→ What is needed: Look in the material below for the line holding "Image resolution: width=405". Set it down exactly, with each later line up to and including the line holding "Select the VMware".
========
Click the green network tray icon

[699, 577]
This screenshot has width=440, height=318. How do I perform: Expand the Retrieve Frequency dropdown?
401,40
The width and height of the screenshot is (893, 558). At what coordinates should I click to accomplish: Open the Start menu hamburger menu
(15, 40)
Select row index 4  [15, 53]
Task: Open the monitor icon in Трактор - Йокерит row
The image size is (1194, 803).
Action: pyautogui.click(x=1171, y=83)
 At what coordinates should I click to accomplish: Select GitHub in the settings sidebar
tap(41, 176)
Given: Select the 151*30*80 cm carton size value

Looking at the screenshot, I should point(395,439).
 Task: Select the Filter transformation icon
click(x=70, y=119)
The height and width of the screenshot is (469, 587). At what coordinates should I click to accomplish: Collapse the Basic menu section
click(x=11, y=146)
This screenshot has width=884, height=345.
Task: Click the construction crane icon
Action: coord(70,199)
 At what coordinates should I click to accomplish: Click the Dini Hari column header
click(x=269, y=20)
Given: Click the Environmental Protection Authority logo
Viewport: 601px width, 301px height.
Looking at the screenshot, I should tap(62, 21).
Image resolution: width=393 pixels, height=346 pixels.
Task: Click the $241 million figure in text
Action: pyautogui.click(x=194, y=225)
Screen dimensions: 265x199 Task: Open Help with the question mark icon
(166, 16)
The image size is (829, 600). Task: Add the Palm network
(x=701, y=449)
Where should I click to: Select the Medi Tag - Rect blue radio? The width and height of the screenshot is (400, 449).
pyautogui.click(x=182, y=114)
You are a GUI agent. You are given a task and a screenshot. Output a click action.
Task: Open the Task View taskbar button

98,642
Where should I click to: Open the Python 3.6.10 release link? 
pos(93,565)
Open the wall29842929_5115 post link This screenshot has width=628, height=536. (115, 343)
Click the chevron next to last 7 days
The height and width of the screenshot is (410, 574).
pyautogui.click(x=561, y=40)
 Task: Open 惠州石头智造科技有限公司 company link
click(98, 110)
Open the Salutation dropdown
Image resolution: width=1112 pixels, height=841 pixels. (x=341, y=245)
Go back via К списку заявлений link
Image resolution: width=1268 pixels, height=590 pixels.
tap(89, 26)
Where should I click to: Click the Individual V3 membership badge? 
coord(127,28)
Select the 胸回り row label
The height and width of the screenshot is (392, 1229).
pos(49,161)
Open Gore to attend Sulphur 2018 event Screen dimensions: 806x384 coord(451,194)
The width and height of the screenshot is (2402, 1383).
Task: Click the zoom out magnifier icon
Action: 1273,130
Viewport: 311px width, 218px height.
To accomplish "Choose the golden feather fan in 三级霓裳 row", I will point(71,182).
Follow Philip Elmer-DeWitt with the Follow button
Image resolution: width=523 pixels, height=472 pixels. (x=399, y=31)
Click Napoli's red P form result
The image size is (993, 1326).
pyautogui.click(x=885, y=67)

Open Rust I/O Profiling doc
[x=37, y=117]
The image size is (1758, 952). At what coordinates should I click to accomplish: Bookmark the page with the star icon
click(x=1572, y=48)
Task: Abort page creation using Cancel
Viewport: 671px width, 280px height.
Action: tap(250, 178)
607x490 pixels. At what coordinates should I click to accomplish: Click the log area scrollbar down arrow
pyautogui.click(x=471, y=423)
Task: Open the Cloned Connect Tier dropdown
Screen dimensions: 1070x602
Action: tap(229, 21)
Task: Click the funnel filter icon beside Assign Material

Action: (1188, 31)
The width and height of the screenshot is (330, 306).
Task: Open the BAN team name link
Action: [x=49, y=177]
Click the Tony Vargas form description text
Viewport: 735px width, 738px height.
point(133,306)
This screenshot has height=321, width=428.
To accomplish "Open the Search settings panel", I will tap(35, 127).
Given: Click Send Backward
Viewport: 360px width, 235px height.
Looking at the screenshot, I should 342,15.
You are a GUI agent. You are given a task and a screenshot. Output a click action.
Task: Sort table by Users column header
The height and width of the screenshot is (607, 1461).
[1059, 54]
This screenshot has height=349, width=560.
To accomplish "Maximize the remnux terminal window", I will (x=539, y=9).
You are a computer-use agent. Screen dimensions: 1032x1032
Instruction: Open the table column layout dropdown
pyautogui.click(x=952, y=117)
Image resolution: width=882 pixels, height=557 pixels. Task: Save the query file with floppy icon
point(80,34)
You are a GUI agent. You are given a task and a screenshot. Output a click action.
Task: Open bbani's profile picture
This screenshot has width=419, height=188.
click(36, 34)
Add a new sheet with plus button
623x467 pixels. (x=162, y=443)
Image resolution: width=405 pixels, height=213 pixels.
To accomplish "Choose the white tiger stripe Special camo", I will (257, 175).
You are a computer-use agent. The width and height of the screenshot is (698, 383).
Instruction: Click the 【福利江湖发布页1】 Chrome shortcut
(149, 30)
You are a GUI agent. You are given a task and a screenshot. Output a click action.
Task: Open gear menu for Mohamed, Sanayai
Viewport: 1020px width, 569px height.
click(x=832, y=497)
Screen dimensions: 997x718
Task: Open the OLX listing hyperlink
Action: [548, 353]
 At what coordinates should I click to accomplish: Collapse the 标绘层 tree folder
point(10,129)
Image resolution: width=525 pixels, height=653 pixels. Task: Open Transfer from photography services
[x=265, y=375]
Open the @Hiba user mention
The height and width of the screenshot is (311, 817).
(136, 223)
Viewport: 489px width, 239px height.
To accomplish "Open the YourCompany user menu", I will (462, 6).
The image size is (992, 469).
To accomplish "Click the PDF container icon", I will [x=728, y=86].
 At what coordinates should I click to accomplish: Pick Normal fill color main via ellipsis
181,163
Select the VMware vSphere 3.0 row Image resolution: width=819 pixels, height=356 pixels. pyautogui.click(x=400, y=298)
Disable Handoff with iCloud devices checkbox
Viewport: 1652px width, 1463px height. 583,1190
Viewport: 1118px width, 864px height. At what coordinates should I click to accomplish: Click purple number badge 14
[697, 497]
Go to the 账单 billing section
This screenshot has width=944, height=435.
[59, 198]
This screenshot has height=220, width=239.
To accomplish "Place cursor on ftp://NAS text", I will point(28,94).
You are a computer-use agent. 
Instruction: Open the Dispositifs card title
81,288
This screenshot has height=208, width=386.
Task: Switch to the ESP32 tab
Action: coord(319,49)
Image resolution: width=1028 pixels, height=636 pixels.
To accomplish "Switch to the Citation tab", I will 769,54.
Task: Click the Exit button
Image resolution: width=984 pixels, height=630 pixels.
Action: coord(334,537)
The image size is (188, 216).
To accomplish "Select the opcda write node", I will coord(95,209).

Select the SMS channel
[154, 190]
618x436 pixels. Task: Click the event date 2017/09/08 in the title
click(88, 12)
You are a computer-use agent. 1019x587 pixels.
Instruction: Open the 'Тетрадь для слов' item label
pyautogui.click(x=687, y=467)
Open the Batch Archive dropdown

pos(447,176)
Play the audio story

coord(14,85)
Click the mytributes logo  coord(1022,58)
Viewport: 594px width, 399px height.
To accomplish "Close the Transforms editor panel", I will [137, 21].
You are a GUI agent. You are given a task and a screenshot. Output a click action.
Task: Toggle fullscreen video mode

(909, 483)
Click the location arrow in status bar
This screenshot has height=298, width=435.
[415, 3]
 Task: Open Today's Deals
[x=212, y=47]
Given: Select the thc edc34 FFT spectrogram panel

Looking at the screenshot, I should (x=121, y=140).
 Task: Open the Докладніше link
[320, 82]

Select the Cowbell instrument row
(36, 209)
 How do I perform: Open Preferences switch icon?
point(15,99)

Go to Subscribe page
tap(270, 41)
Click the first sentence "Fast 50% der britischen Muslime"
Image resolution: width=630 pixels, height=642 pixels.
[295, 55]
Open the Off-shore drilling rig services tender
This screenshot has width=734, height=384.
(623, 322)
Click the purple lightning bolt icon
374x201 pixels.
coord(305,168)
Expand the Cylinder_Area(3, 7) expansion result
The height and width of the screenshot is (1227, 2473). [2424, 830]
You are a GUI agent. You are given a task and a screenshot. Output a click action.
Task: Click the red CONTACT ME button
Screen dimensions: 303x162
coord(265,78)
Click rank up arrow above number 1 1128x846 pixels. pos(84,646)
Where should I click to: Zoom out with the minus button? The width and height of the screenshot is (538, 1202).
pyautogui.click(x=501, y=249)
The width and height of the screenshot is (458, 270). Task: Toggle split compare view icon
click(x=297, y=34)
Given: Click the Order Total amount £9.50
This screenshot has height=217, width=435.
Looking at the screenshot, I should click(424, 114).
========
→ Answer to this exercise:
Image resolution: width=405 pixels, height=213 pixels.
To accomplish "Choose the white tiger stripe Special camo", I will (257, 175).
You are a computer-use agent. The width and height of the screenshot is (698, 383).
Instruction: Click the 【福利江湖发布页1】 Chrome shortcut
(149, 30)
You are a GUI agent. You are given a task and a screenshot. Output a click action.
Task: Open gear menu for Mohamed, Sanayai
Viewport: 1020px width, 569px height.
click(x=832, y=497)
Screen dimensions: 997x718
Task: Open the OLX listing hyperlink
Action: [548, 353]
 At what coordinates should I click to accomplish: Collapse the 标绘层 tree folder
point(10,129)
Image resolution: width=525 pixels, height=653 pixels. Task: Open Transfer from photography services
[x=265, y=375]
Open the @Hiba user mention
The height and width of the screenshot is (311, 817).
(136, 223)
Viewport: 489px width, 239px height.
To accomplish "Open the YourCompany user menu", I will (462, 6).
The image size is (992, 469).
To accomplish "Click the PDF container icon", I will [x=728, y=86].
 At what coordinates should I click to accomplish: Pick Normal fill color main via ellipsis
181,163
Select the VMware vSphere 3.0 row Image resolution: width=819 pixels, height=356 pixels. pyautogui.click(x=400, y=298)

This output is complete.